This article is about three connected questions: how the placement of light and dark colours affects proportions, how undertone determines which colours flatter your complexion, and how your personal contrast level affects which combinations work. The empowering thing about understanding these principles is that they give you control — rather than following advice like "pear shapes should wear dark bottoms," you can understand why that advice exists, decide whether it applies to what you want to achieve, and make informed choices that reflect your own aesthetic.
Three things determine whether a colour flatters you: placement (light advances, dark recedes — use this to balance proportions), undertone (warm skin loves warm colours; cool skin loves cool ones), and contrast (high-contrast features can carry bold colour combinations; low-contrast features look best in tonal harmony). When you choose fabric for a handmade dress, hold it close to your face in natural light — your skin will tell you whether the colour is right.
The most fundamental principle of colour and figure is this: light colours advance and dark colours recede.
This isn't a style opinion — it's a visual fact rooted in the physics of how the eye processes light. A light surface reflects more light toward the viewer, making it appear closer and larger. A dark surface absorbs more light, making it appear further away and smaller. Fashion has used this principle for centuries, and it remains one of the most reliable tools in a sewist's toolkit.
In practical terms:
Understanding the advance/recede principle means you can apply it to any figure, rather than following pre-prescribed rules. Here's how it maps onto different proportions.
Goal: draw visual weight upward, making the upper body more present relative to the lower.
Colour approach: A lighter or more vibrant colour at the top, darker or more muted at the bottom. The lighter top draws the eye upward; the darker skirt recedes and minimises the lower half.
In a dress: Look for patterns with contrasting bodice and skirt, or choose a fabric with a print at the bodice and a plain darker tone for the skirt. Alternatively, a single-coloured dress in a medium tone with a lighter jacket adds visual weight at the shoulders.

COMPLETE THE FOLLOWING —
A) Swap "skirt" for "lower panel" in everything from "Goal: draw visual" down to "at the shoulders." in the text on color and figure, and write out that passage.
B) Carry on the text on color and figure from its last sentence.

INFORMATION SHOWN —
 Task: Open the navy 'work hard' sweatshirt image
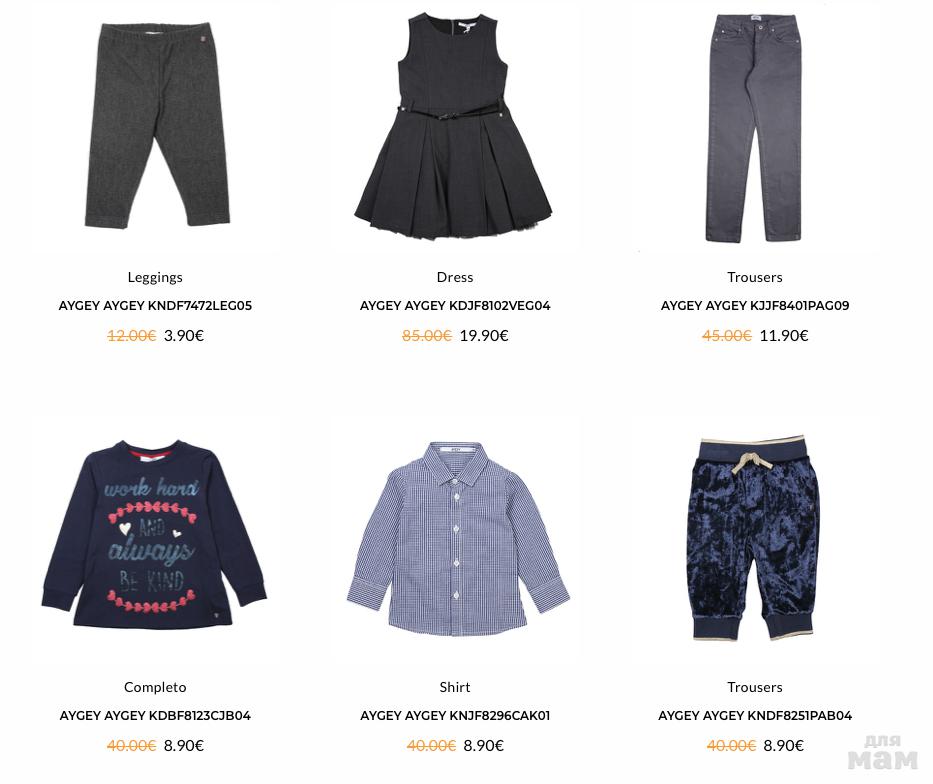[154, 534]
--
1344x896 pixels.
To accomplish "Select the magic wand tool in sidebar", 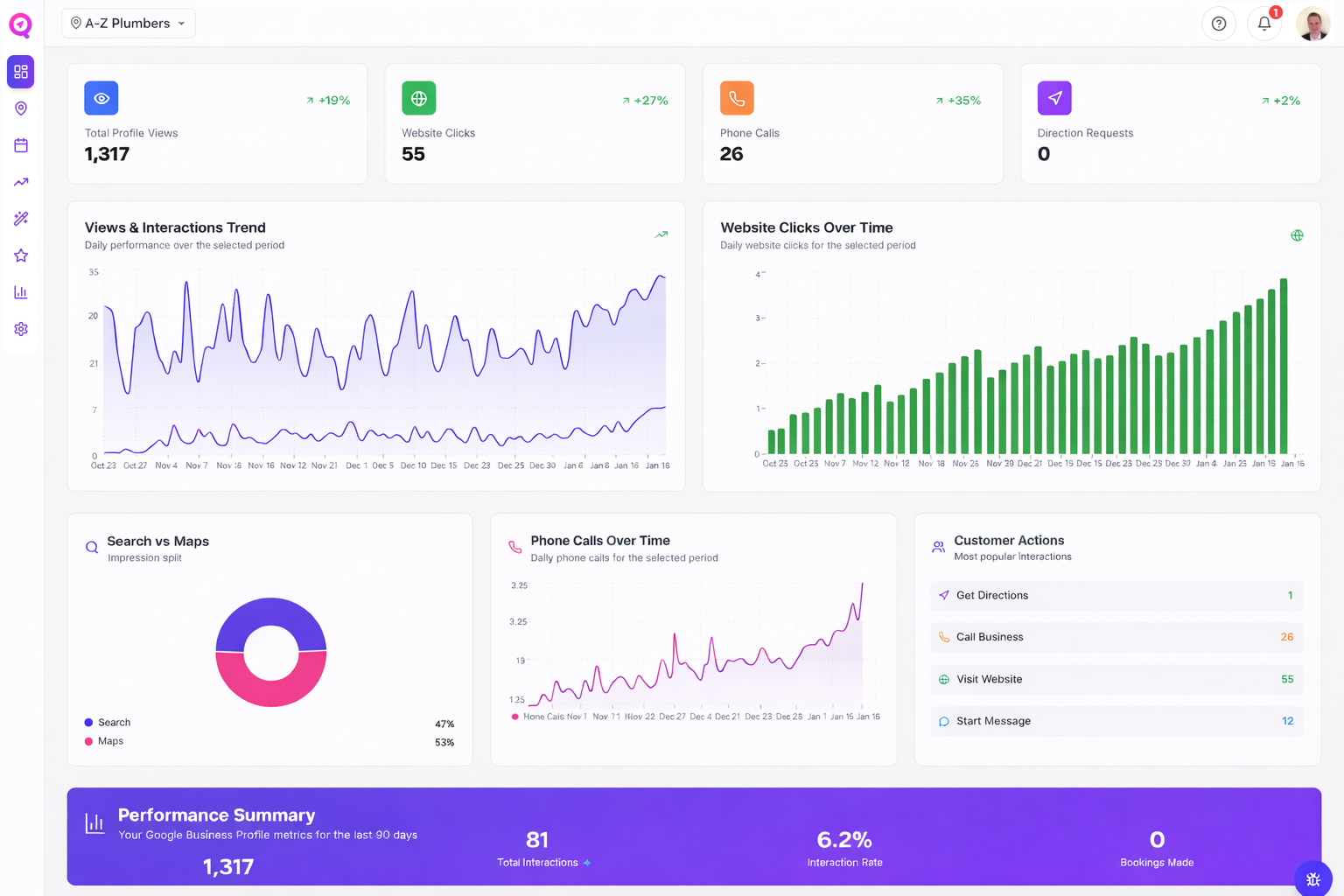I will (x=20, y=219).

RESPONSES BY TASK —
A)
Goal: draw visual weight upward, making the upper body more present relative to the lower.
Colour approach: A lighter or more vibrant colour at the top, darker or more muted at the bottom. The lighter top draws the eye upward; the darker lower panel recedes and minimises the lower half.
In a dress: Look for patterns with contrasting bodice and lower panel, or choose a fabric with a print at the bodice and a plain darker tone for the lower panel. Alternatively, a single-coloured dress in a medium tone with a lighter jacket adds visual weight at the shoulders.

B)
Single-fabric option: A medium-to-dark tone in a rich colour (burgundy, forest green, dusty teal) minimises the hips without a strong contrast break.
Goal: the opposite — add visual presence to the lower body and reduce weight up top.
Colour approach: Darker, more muted colour at the top; lighter or more patterned fabric at the bottom. The darker top recedes; the lighter or printed skirt adds fullness to the lower half.
In a dress: Skirts with light colours, prints, or texture draw the eye downward. A dark bodice combined with a floral or printed skirt is a classic, effective application of this principle.
Goal: emphasise the narrowest point of the torso.
Colour approach: Contrast at the waist — through a contrasting belt, a seam where two colours meet, or colour blocking with darker panels at the sides and lighter at the centre (creating the impression of a narrower middle).
In a dress: Wrap and belted dresses naturally create this effect through silhouette. A contrasting belt in a darker colour over a plain dress achieves it through colour alone.
Goal: suggest definition where the silhouette is naturally fairly uniform.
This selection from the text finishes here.